This doesn’t necessarily mean we should associate growth with a Coalition government – Labor had to deal with the GFC during the last two terms. House prices in capital cities have risen 4.9% in the 12 months to July this year, according to RP Data. With the election imminent, the market appears to be in a positive position.
Although the winning party is not yet a sure bet – based on the current interest rate environment, expectations point to housing markets continuing to strengthen amidst renewed consumer confidence and increase investor activity.
Seen once every four years, this pre-decision marketplace offers the savvy investor an ideal opportunity to secure the very best picks, whilst the majority sits on the fence.
WA’s R-Code changes increase opportunities for investors
Western Australia’s residential design codes, or ‘R-Codes’, determine the density of housing by stating the minimum and average sizes of lots in an area.
On August 2nd, the changes to the R-Codes came into affect.
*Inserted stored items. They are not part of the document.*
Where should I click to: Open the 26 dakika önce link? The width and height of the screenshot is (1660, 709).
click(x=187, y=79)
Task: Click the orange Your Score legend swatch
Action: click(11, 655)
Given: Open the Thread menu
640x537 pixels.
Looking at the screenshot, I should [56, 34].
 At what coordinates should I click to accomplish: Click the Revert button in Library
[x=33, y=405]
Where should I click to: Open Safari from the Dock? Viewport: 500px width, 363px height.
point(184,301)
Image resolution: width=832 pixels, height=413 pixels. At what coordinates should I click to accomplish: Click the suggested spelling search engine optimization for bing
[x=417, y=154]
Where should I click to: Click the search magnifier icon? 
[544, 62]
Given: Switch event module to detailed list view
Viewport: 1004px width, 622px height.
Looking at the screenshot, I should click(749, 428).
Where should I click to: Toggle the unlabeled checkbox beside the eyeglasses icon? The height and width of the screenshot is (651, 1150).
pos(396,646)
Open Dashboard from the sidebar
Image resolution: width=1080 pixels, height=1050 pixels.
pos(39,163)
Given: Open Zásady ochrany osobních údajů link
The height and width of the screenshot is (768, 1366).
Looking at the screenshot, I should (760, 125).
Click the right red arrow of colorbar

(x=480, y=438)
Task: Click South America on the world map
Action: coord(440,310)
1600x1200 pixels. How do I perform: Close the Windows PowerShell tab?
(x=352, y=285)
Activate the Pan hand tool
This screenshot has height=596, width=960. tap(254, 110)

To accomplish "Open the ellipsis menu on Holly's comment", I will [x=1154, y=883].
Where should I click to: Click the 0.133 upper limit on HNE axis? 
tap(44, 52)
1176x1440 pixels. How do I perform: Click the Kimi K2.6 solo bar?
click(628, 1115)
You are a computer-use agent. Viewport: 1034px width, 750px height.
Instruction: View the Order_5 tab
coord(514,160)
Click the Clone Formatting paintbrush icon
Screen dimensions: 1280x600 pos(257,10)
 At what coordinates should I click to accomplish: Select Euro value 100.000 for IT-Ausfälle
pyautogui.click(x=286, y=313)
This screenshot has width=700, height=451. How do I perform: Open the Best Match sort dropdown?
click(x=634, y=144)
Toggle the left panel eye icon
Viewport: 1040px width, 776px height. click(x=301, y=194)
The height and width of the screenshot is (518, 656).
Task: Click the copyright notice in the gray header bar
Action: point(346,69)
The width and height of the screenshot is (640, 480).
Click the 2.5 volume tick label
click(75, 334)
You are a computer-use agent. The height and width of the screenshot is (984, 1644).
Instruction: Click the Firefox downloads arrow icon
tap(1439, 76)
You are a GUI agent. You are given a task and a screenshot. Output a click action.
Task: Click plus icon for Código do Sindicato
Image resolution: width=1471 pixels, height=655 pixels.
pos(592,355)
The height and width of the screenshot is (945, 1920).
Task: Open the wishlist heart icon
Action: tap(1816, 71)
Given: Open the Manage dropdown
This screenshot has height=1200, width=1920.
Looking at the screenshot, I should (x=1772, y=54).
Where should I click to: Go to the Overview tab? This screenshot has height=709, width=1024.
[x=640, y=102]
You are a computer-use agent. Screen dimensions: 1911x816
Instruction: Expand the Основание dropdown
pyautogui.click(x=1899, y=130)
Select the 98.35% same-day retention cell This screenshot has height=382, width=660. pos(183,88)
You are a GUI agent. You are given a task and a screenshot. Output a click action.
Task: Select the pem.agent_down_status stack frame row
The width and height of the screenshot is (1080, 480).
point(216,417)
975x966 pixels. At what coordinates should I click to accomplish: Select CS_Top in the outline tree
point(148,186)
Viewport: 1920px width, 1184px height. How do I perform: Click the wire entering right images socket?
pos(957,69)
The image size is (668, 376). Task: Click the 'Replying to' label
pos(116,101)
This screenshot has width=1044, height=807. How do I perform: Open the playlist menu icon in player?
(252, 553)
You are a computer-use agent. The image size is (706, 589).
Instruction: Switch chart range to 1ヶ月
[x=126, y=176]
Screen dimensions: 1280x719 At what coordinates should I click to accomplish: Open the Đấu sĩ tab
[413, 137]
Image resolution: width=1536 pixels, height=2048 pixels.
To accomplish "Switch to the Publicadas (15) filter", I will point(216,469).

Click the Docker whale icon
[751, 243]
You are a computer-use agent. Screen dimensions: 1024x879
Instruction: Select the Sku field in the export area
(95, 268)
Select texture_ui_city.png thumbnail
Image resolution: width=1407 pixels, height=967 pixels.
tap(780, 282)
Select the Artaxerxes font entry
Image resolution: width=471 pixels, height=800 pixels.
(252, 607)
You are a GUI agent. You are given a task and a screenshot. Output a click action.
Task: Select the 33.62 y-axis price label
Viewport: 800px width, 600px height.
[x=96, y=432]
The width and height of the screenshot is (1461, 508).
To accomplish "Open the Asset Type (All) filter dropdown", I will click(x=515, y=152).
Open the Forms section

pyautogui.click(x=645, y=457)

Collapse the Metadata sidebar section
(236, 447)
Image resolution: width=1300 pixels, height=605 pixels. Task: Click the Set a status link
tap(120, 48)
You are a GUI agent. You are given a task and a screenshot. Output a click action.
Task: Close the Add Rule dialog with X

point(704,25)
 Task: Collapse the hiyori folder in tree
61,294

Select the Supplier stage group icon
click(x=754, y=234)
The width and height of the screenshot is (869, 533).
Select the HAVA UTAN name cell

Many of them are good news for investors and developers as they will increase the development potential of certain residential lots and properties, providing an opportunity to increase asset returns.
Being aware of the R-Codes can mean a difference of hundreds of thousands to your portfolio’s capital growth and cash flow.
Investors should take the changes into consideration and assess the potential value-add of the new R-Codes to their next or existing properties.
Among the changes of most significance to investors are:
Changes to R20 (i.e. 20 dwellings per hectare): the average size of a dwelling in an area coded as R20 has been reduced from 500sqm to 450sqm. So where previously you could only build one house on a 900sqm lot, for example, you can now build two. This will greatly enhance the money-making potential of many sites and enable sub division without the need for planning permission. This translates to more assets, a quicker build and the ability to bring your product to market sooner.
Furthermore, a minimum site area of 350sqm is now permissible under the R20 code, increasing sub division flexibility.
R25 and R30: While the average sizes for lots under these codes remain unchanged, the minimum site areas have been reduced to 300sqm under R25 and 260sqm under R30, again increasing sub division flexibility and facilitating more rapid development.
Planning approval for a single dwelling is now only required for lots smaller than 260sqm (reduced from 350sqm) also helping to fast track development.
R60: the average size for lots coded R60 has also been reduced from 180sqm to 150sqm
The R-Codes also now make provision for R80 dwellings with an average site area of 120sqm and minimum of 100sqm.
Granny flats: The change immediately beneficial for investors, as it presents the greatest opportunity for increasing cash flow quickly, is the change to the ‘granny flat’ code.
From August 2nd, granny flats will not have to be rented to a family member of the main household. This means that any investors (or owner occupiers) with a property of more than 450sqm can build a granny flat onsite and rent it out to anyone. The allowed floor space has also been increased from 60sqm to 70sqm. It provides an instant opportunity to enhance the value of an existing asset and increase yield.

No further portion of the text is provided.